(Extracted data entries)
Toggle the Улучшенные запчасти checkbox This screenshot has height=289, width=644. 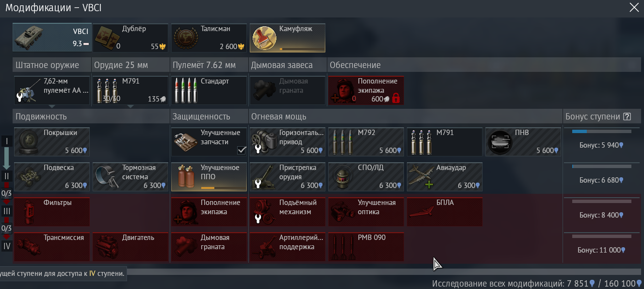242,151
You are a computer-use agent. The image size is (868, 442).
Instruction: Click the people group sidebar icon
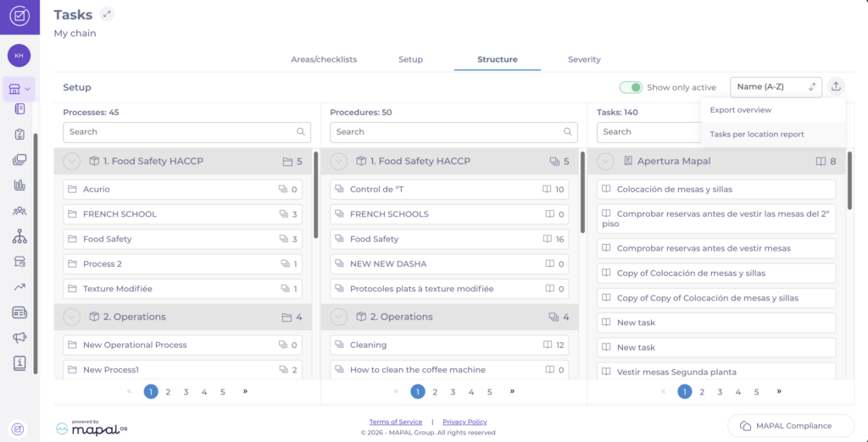click(x=19, y=211)
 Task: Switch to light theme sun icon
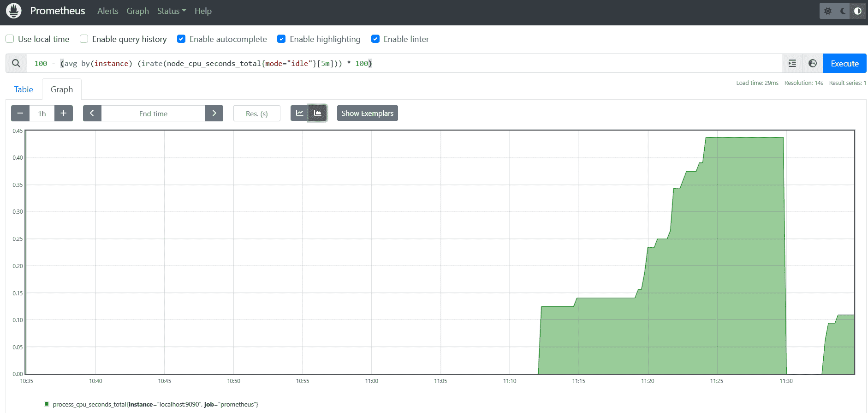tap(828, 11)
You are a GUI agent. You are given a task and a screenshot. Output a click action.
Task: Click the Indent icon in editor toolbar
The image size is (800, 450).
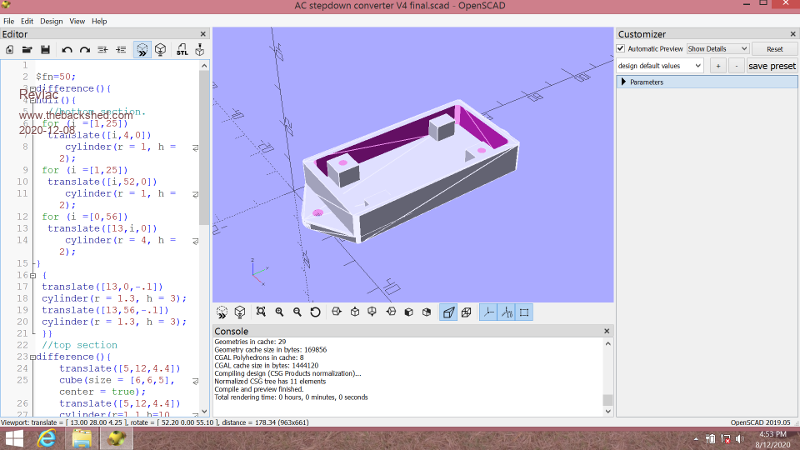tap(121, 49)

_Exercise objective_:
Every line from the one containing "Instruction: Click the" through the last line of the records is to be reproduced exactly, with pictures left out and nothing else given.

_Output below_:
Instruction: Click the people group sidebar icon
click(x=19, y=211)
 Task: Switch to light theme sun icon
tap(828, 11)
You are a GUI agent. You are given a task and a screenshot. Output a click action.
Task: Click the Indent icon in editor toolbar
The image size is (800, 450).
tap(121, 49)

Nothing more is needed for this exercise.